Nach einer ersten Phase der Zusammenarbeit zwischen den verschiedenen südafrikanischen Unternehmen vor allem bei der Finanzierung entwickelten einzelne Branchen eine Eigendynamik. Telekomunternehmen wie MTN und Vodacom expandierten besonders schnell und erschlossen sich immer neue Märkte. MTN ist inzwischen in fünfzehn afrikanischen Ländern tätig, Vodacom in vier. Am weitesten verbreitet sind südafrikanische Supermarktketten. Der Billiganbieter Checkers hat sich mittlerweile zur größten Supermarktkette in ganz Afrika entwickelt.
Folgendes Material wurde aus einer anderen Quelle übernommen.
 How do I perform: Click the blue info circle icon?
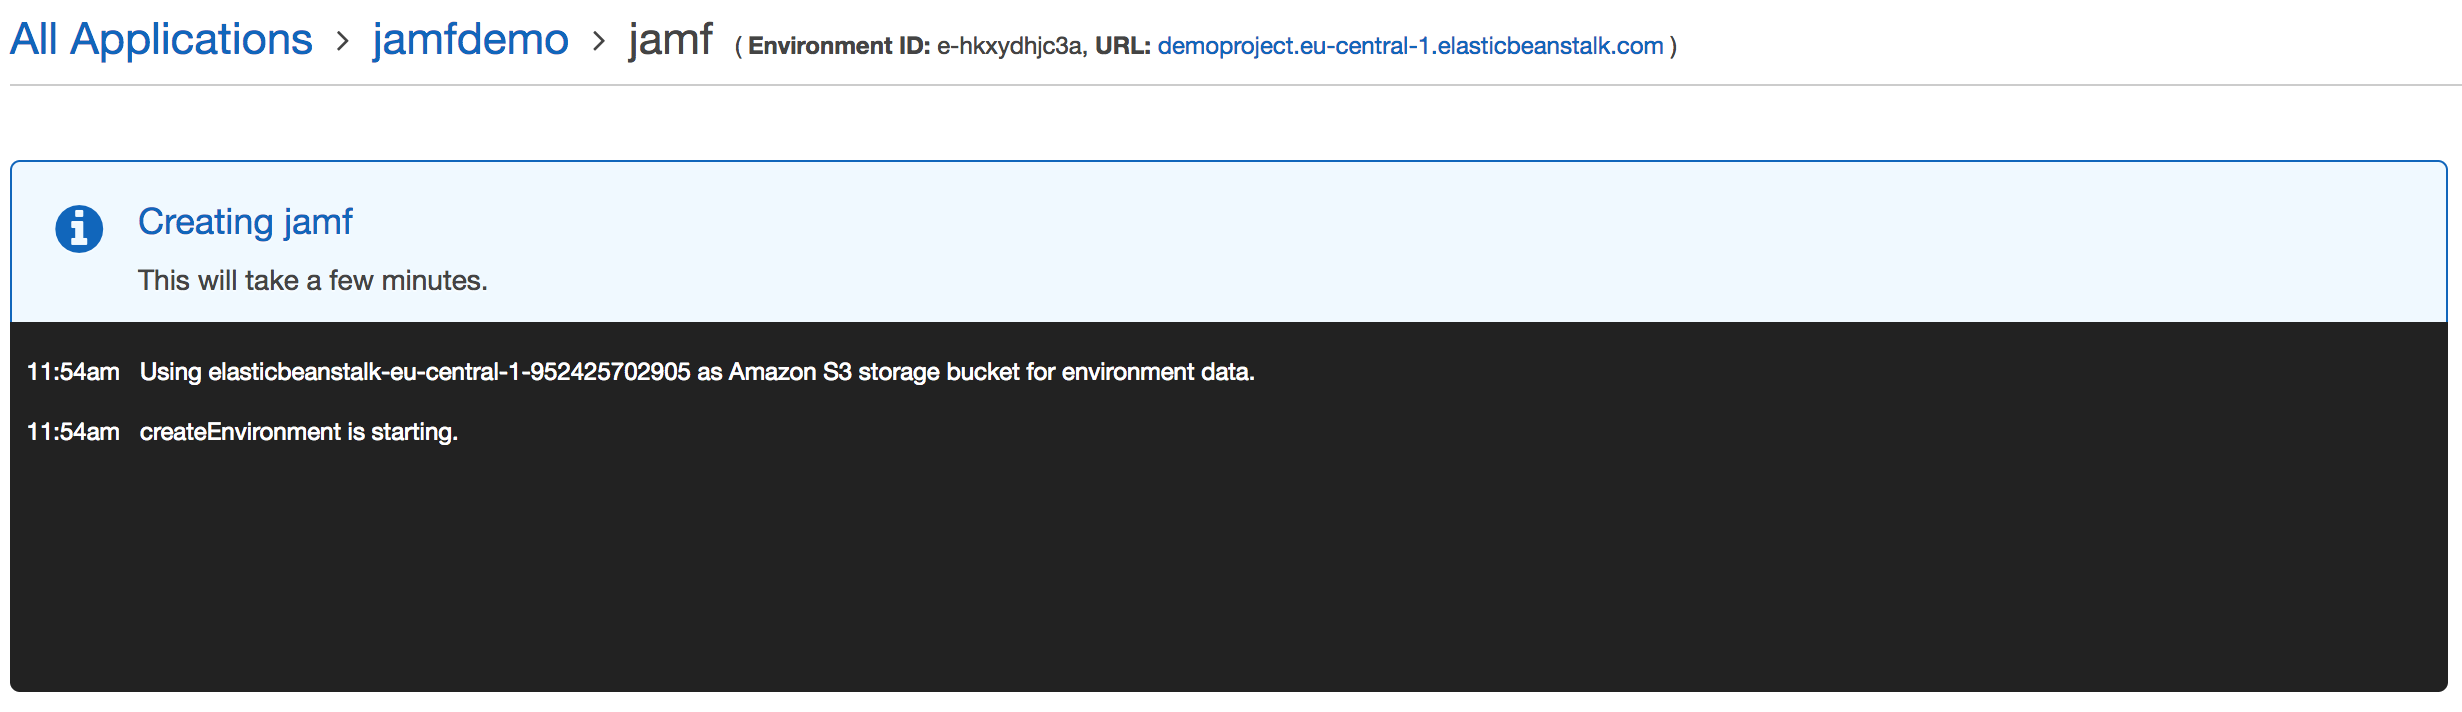point(79,229)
Die schnelle Expansion südafrikanischer Unternehmen auf dem afrikanischen Kontinent ist nicht nur auf Finanzkraft zurückzuführen, sondern auch auf den Wissensvorsprung auf vielen Gebieten. Nicht zuletzt spielt Förderung seitens der Regierung eine wichtige Rolle. Südafrika hatte in den vergangenen Jahren die Devisenrestriktionen für Investitionen in afrikanischen Ländern stärker gelockert als für Investitionen in westlichen Ländern oder in Asien. Damit wollte die südafrikanische Regierung zur wirtschaftlichen Entwicklung des Kontinents beitragen, dem es immer noch an Auslandsinvestitionen mangelt. Generell ist die Kapitalausfuhr in Südafrika immer noch erheblich beschränkt. Das hat die südafrikanischen Banken auch daran gehindert, im amerikanischen Hypothekengeschäft mitzumischen, und sie damit vor größerem Schaden bewahrt.
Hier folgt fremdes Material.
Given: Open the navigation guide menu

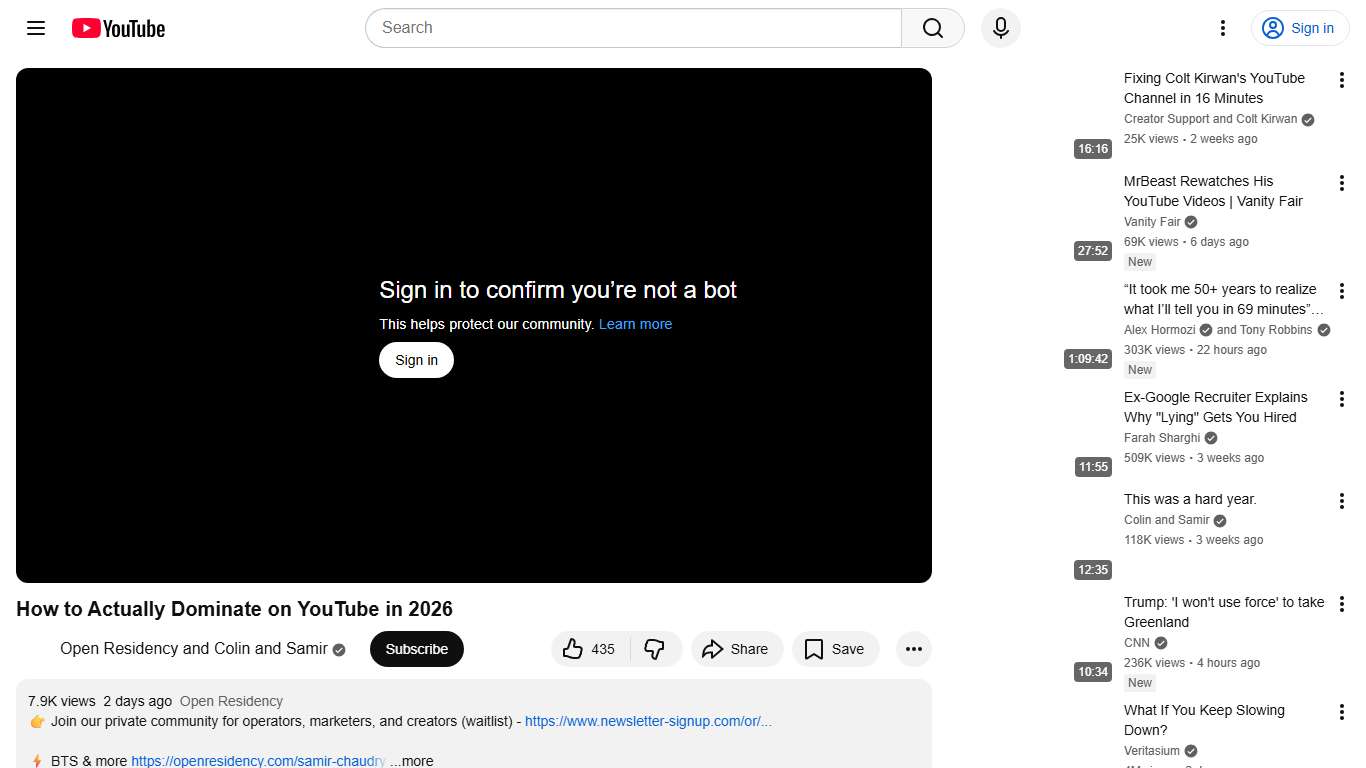Looking at the screenshot, I should pyautogui.click(x=35, y=28).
Das offensive Vorgehen südafrikanischer Unternehmen hatte in den vergangenen Jahren in den betroffenen Ländern unterschiedliche Auswirkungen und hat vielfältige Reaktionen hervorgerufen. Während neue Banken oder Telekomunternehmen zumeist geschätzt wurden, weil diese in der Regel auch einheimische Unternehmen zu Preissenkungen zwangen, war dies bei den Supermarktketten nicht immer der Fall. Die neuen, mächtigen Anbieter von Nahrungsmitteln und Alltagsgütern wurden oft als Konkurrenz für die kleinen lokalen Geschäfte empfunden. In vielen afrikanischen Ländern gibt es Lebensmittel vor allem bei informellen Händlern. Diese sehen sich von den neuen Kolossen in ihrer Existenz bedroht. Unter den Produzenten fühlen sich viele lokale Anbieter - oft Kleinbauern - benachteiligt, da südafrikanische Farmen höher mechanisiert sind und deshalb billiger produzieren können.
Seit 2008 zwölf der vierzehn SADC-Staaten eine Freihandelszone gebildet haben, der die restlichen beiden (Angola und die Demokratische Republik Kongo) demnächst beitreten sollen, dürften diese Spannungen weiter zunehmen. Es wird erwartet, dass vor allem südafrikanische Unternehmen profitieren werden, da sie die Möglichkeiten des neuen Marktes nutzen können. Kleinhändler hingegen wissen oft gar nicht, dass sie ihre Waren zumindest theoretisch zollfrei auch in andere Länder verkaufen können.
Jean-Pierre Kapp ist Korrespondent der Neuen Zürcher Zeitung und des Evangelischen Pressedienstes in Kapstadt.